**** TEXT

In recent years, the age structure model of viral infection has attracted extensive attention from researchers because the mortality of infected cells varies with their lifespan [31,32,33]. Data showed that the rate of production of the virus is initially low but increases as infected cells age [34]. So it is appropriate to assume that the productivity of the virus and the death rate of the infected cell are related to the age of the infected cell. In 2004, Nelson et al.[35] developed and analyzed an age structure model for HIV-1 infection that correlated apoptosis rate and virus particle production in infected cells with infection age. Through numerical simulation, it was concluded that the time at which virus levels peak was not only determined by the initial conditions, it also depended on how quickly virus production reached its maximum. In 2017, considering the dynamic characteristics of HIV host cells, Wang et al.[36] established a mixed model of age structure in which the rate of virus production and the rate of apoptosis of infected cells were related to the age of infection, and explored the effects of two modes of infection, intercellular and intracellular, on virus generation and transmission. In 2017, Y. Zhao, M. Li and S. Yuan [37] proposed an SEIR epidemic model using age grouping to study the impact of age on TB transmission in mainland China from 2005 to 2016. Through the estimation of model parameters and sensitivity analysis, it concluded that different age groups had different impacts on TB and proposes two effective measures that can help achieve the goal of the World Health Organization strategy to end TB. In conclusion, models of viral infection age structure have been extensively used in HIV, tuberculosis, hepatitis B, and other studies [38,39,40,41].

********
**** DATA

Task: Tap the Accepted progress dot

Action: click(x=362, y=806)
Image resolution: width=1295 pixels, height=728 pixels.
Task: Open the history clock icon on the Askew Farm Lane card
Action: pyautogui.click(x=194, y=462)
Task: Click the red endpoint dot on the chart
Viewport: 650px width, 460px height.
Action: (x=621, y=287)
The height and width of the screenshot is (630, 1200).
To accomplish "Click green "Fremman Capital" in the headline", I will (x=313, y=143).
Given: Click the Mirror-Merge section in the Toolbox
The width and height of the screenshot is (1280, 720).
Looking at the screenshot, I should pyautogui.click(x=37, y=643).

********

ASSIGNMENT
In the text on age-structured models of viral infection, what reason supports the assumption that "the productivity of the virus and the death rate of the infected cell are related to the age of the infected cell"? Answer in one to three sentences.

ANSWER SPACE
Data showed that the rate of virus production starts low and rises as infected cells age. That makes it appropriate to assume that virus productivity and infected-cell death rate depend on the cell's age.